> "Komið!", "Farið!", Come!, Go!. Here -ið refers to "þið" you plural.


Hi Uoden,

I guess you know all this, but just to elabourate: Modern
Icelandic 'þið' "you" pl. was earlier 'þit' "you (two)", earlier
still 'it' (cf. Old English 'git'). The 2nd person plural verb
ending -ið goes back to Proto-Germanic -iþ or -id. The pronoun 'þit'
acquired its 'þ' from this verb ending due to confusion over where one
word ended and the next began.

komiþ it > komiþit > komi þit / komiþ þit (=komið þit).

Likewise the old 2nd person plural:

komiþ ér > komiþér > komi þér / komiþ þér (=komið þér).

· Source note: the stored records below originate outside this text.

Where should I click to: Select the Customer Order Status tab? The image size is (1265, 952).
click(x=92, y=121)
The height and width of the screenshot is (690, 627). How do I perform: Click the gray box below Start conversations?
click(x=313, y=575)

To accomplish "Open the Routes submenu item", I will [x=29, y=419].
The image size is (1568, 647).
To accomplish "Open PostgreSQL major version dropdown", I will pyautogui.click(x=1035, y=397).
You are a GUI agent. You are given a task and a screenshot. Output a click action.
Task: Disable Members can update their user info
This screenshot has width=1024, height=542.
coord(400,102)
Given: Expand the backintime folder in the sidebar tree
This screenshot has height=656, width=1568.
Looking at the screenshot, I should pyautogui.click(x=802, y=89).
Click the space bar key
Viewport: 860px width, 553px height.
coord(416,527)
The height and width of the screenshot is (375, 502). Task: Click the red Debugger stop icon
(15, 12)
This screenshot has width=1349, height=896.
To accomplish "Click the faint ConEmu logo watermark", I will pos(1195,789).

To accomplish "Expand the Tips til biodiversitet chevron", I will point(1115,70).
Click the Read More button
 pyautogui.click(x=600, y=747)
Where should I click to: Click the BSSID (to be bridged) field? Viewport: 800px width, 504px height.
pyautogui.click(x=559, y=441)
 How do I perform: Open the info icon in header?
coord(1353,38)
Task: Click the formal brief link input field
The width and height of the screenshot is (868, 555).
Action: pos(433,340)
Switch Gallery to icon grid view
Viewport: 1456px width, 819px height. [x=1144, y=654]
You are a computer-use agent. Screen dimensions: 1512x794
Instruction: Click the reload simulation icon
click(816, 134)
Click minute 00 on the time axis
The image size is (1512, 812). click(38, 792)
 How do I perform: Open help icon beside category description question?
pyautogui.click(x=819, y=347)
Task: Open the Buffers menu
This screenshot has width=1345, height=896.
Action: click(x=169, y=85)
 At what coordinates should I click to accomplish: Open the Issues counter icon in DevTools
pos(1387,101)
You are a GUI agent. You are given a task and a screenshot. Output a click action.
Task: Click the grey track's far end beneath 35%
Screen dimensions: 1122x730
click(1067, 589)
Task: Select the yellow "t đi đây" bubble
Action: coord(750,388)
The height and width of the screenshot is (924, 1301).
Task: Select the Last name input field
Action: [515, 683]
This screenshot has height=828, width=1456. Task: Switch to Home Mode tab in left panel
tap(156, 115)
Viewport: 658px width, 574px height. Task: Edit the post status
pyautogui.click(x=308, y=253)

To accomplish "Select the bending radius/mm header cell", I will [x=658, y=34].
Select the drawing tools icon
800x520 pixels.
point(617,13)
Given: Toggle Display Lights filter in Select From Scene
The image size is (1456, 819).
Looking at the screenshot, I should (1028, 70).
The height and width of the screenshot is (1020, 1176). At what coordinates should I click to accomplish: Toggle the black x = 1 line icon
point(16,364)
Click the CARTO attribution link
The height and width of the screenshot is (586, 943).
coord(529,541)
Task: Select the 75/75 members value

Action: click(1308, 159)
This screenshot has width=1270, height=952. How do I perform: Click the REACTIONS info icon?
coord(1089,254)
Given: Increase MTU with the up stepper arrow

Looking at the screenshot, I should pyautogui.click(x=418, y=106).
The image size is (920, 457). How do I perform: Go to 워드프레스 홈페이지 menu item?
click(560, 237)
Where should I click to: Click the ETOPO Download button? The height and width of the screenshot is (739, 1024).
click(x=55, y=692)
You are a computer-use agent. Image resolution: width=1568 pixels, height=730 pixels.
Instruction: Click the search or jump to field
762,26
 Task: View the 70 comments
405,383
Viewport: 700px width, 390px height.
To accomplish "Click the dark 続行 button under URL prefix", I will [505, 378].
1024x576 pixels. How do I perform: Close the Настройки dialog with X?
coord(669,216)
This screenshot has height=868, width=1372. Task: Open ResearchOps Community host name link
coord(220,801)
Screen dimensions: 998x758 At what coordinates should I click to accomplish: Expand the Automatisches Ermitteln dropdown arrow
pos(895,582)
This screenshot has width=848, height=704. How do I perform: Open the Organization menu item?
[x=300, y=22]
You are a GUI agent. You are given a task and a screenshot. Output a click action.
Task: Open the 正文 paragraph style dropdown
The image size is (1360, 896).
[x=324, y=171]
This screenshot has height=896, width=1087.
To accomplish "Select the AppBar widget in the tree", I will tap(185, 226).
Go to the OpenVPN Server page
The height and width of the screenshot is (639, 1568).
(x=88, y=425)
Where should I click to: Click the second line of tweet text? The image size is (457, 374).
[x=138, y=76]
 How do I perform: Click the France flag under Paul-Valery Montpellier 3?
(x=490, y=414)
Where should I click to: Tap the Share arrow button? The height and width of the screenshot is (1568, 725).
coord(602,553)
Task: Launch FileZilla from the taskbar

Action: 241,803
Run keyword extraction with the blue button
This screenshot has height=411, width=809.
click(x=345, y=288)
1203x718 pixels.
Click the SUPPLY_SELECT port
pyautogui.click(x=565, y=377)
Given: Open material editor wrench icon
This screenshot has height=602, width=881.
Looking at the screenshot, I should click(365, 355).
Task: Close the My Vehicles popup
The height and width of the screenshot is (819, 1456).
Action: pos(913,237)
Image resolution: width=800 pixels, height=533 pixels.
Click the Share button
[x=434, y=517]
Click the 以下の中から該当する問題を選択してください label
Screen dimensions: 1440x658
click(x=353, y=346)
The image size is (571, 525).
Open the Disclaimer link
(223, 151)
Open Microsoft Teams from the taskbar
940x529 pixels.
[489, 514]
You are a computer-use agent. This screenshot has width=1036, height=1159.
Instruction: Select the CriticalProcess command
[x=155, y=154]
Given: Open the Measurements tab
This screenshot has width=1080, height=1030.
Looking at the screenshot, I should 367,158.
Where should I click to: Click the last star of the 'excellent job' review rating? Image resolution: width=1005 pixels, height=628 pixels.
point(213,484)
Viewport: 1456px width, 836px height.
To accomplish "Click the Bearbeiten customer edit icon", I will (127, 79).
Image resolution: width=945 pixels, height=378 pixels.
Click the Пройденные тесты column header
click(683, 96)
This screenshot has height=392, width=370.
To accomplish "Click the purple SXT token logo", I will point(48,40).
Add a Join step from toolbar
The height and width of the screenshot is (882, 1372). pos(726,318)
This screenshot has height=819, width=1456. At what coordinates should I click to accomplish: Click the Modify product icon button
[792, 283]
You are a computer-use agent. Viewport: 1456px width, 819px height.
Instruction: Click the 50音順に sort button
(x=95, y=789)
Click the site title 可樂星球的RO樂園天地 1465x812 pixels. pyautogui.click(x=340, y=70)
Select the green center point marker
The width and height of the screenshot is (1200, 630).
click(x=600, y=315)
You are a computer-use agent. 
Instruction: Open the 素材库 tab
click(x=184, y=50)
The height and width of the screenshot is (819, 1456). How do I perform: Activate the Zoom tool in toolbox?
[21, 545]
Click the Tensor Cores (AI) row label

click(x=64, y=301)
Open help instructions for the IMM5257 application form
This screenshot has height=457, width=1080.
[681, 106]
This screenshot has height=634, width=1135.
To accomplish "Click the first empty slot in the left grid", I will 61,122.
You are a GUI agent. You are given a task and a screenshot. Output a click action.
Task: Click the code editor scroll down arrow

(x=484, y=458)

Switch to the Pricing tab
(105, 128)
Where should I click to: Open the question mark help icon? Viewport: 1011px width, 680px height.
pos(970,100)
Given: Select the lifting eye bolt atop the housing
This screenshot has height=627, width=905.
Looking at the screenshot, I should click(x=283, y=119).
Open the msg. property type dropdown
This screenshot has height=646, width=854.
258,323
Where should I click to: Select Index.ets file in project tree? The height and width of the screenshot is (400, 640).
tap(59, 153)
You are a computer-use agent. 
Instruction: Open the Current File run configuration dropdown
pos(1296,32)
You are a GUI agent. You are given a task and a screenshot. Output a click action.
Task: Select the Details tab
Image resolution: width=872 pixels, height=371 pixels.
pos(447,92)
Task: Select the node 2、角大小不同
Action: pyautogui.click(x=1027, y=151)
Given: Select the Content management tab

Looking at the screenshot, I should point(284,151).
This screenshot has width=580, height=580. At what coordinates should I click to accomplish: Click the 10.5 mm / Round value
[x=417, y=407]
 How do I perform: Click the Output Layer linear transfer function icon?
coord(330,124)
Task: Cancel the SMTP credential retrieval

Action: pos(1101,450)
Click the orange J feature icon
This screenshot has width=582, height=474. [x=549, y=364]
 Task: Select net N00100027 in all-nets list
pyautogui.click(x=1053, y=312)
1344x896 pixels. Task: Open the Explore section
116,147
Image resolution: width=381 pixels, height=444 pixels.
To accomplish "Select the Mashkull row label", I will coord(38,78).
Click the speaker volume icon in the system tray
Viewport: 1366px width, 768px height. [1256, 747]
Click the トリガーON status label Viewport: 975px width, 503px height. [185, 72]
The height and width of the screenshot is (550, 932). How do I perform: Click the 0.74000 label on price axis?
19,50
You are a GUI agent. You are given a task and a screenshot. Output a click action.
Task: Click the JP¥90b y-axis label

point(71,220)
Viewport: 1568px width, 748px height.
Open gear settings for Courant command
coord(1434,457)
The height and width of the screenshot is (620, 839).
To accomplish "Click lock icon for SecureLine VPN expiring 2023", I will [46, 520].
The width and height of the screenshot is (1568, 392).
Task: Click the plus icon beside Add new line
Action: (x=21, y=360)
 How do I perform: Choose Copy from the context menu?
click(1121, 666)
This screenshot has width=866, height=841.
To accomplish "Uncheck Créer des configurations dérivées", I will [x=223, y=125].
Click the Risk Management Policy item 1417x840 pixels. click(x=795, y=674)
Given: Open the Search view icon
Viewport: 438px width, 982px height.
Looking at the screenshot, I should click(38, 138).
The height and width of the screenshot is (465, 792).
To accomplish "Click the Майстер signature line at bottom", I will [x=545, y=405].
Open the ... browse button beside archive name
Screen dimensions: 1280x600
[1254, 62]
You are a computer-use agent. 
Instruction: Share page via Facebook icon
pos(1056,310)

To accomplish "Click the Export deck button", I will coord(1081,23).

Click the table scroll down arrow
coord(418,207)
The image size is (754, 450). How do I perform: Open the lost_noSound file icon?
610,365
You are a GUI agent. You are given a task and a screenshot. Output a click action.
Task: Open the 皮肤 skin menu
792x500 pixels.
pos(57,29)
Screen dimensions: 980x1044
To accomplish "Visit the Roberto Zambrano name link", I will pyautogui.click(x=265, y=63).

Some English examples of this sort of thing: an eke-name ('eke' =
Icelandic 'auk') > a nickname; a norange > an orange (cf.
Arabic 'naaranj', Persian 'naarang').

I don't know how old the change of unstressed final 't' to 'ð' is, but
I think it must go back at least to the 13th century, even though the
standardized/normalized Old Norse spelling used in modern textbooks
uses forms like 'þit', 'kallat' for MnIc. 'þið', 'kallað'.